## REQUIRED WORK:
Repeat word for word the part of the text on medical data privacy starting with "Medical mechanics don't" and going on through "than ever before.".

Medical mechanics don't need all the information they ask for. DO NOT ever give them your social security number, and have it removed from their system if they have it (ask the doctor). They don't need it, not even for Medicare. If they resist, get upset and mention that six letter word they all hate: L A W Y E R !!! Medical providers are always losing data - they always have. Carelessness, theft, etc. Now that we have computers, we can cause more problems in a shorter amount of time than ever before.
Just think of three different classes of data. Medical data covered by HIPAA and HITECH, credit data covered by the F.A.C.T. Act and criminal data covered by CJIS. Despite the need for some people to be able to access this data, thiese laws should be protecting the public. However, "sharing" issues have made it a mockery. We should be notified if ANY of our data is kept accessible through the Internet (such as on public cloud services. Could you sleep at night knowing almost all of your creit card numbers, security codes, experation dates and name-on-the-card are kept somewhere when any employee (U.S. or otherwise) can view the data? It's the same with medical data and with criminal data (arrest records even without a conviction?).
That some organizations keep their patient's medical records on public cloud's like Google and Dropbox? After reading the terms of service of these companies, HIPAA people should go after the companies that jeopardize the patients' data this way.

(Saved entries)
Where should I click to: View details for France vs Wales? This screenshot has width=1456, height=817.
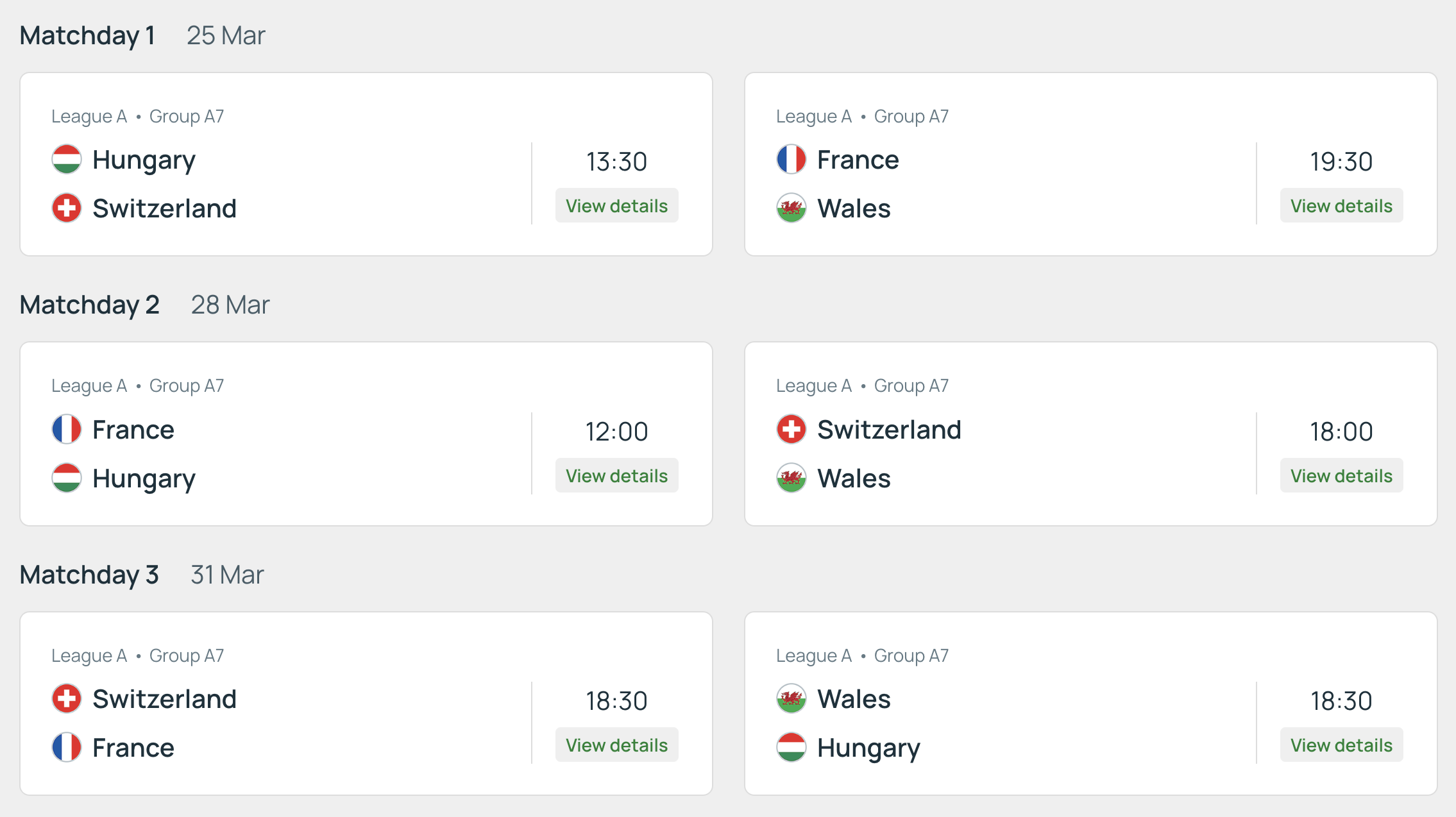(x=1341, y=206)
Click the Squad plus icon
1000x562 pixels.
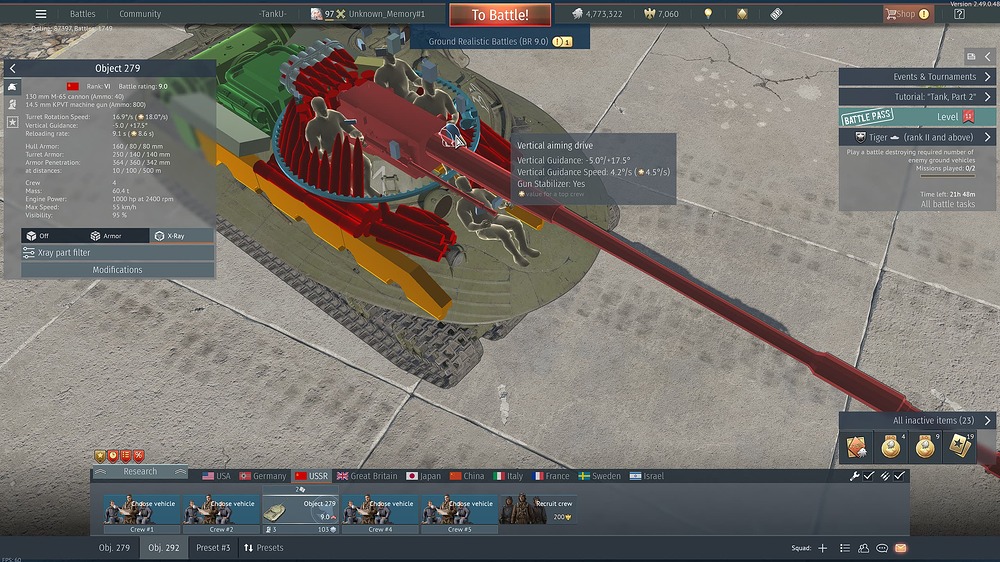[823, 548]
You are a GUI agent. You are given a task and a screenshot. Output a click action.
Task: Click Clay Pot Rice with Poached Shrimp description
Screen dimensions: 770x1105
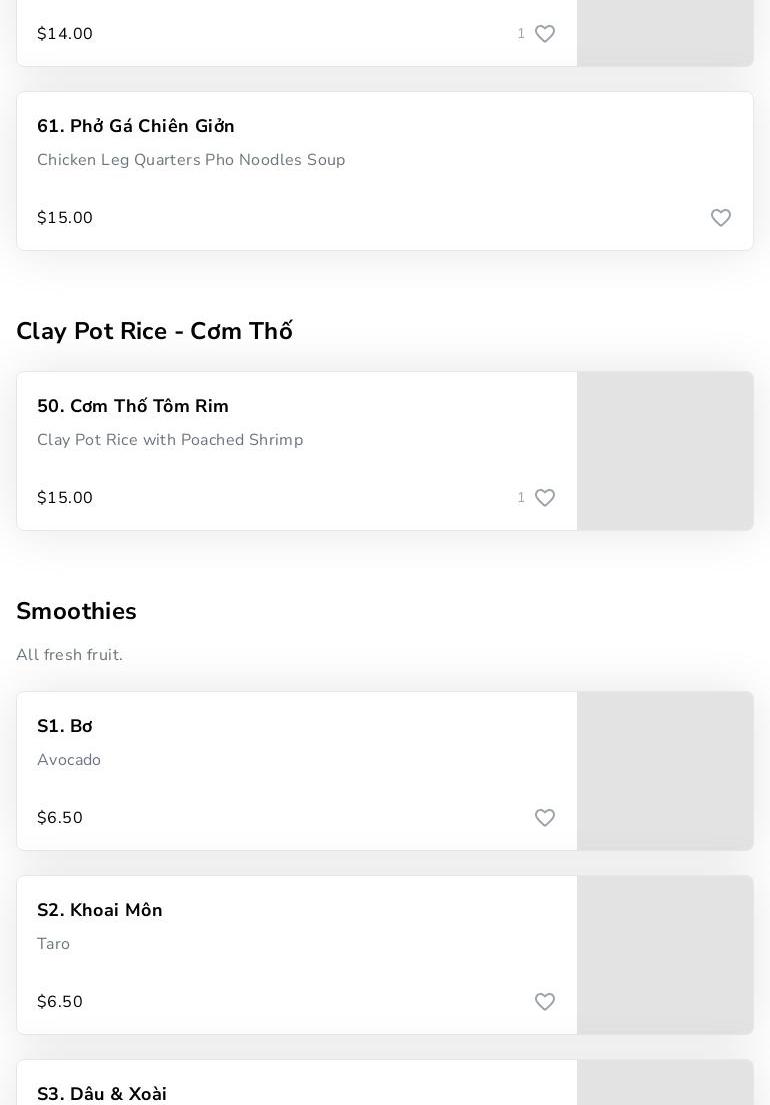[x=170, y=441]
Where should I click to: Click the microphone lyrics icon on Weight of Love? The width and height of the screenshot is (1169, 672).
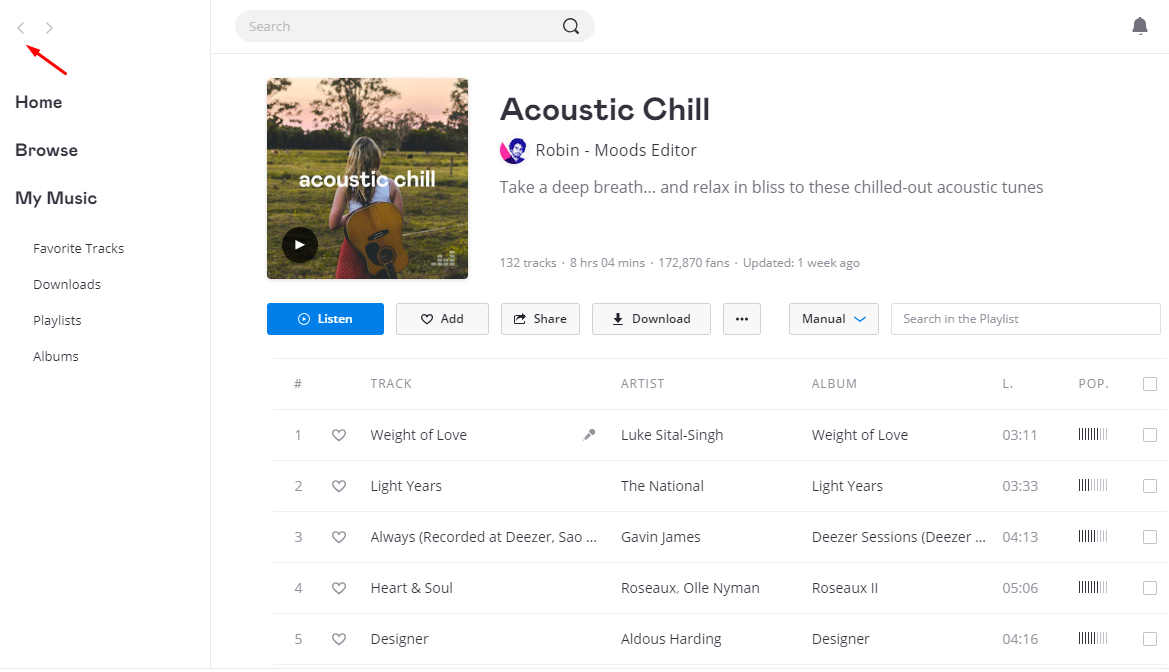pyautogui.click(x=589, y=435)
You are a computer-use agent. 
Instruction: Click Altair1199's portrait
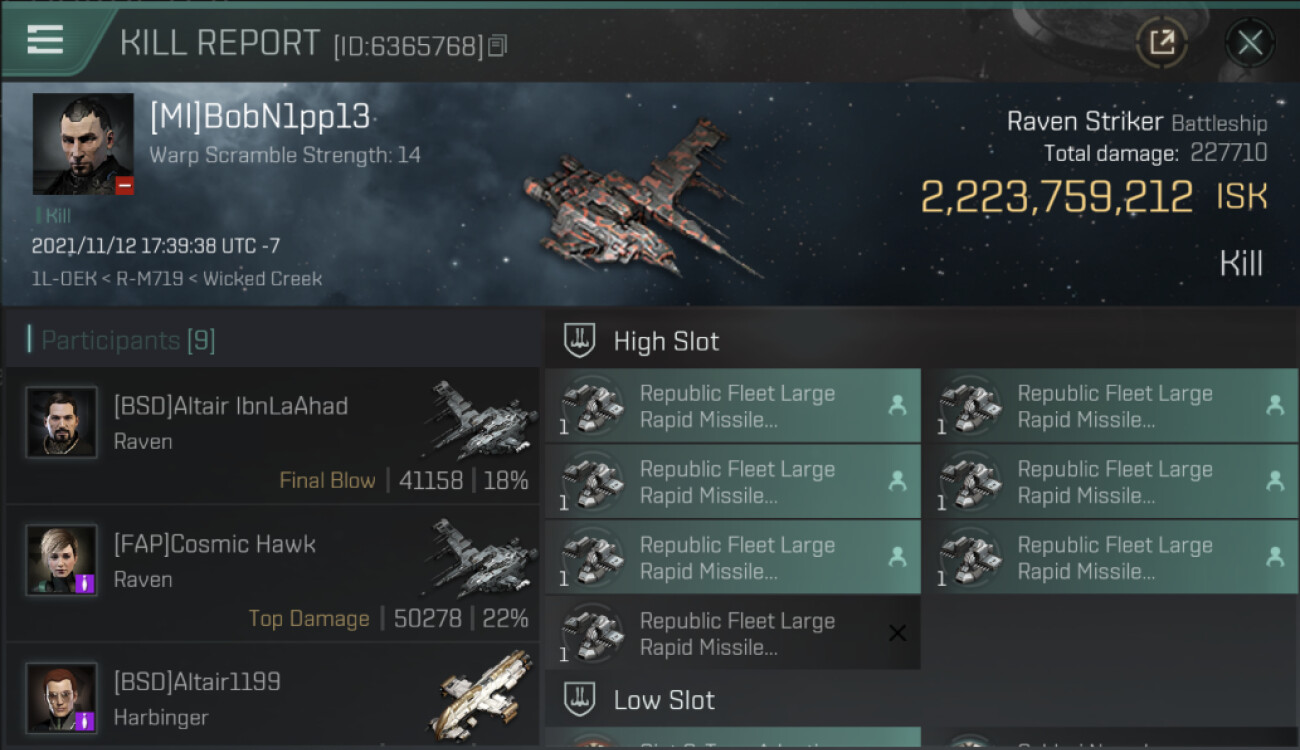tap(62, 697)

## ANSWER:
Medical mechanics don't need all the information they ask for. DO NOT ever give them your social security number, and have it removed from their system if they have it (ask the doctor). They don't need it, not even for Medicare. If they resist, get upset and mention that six letter word they all hate: L A W Y E R !!! Medical providers are always losing data - they always have. Carelessness, theft, etc. Now that we have computers, we can cause more problems in a shorter amount of time than ever before.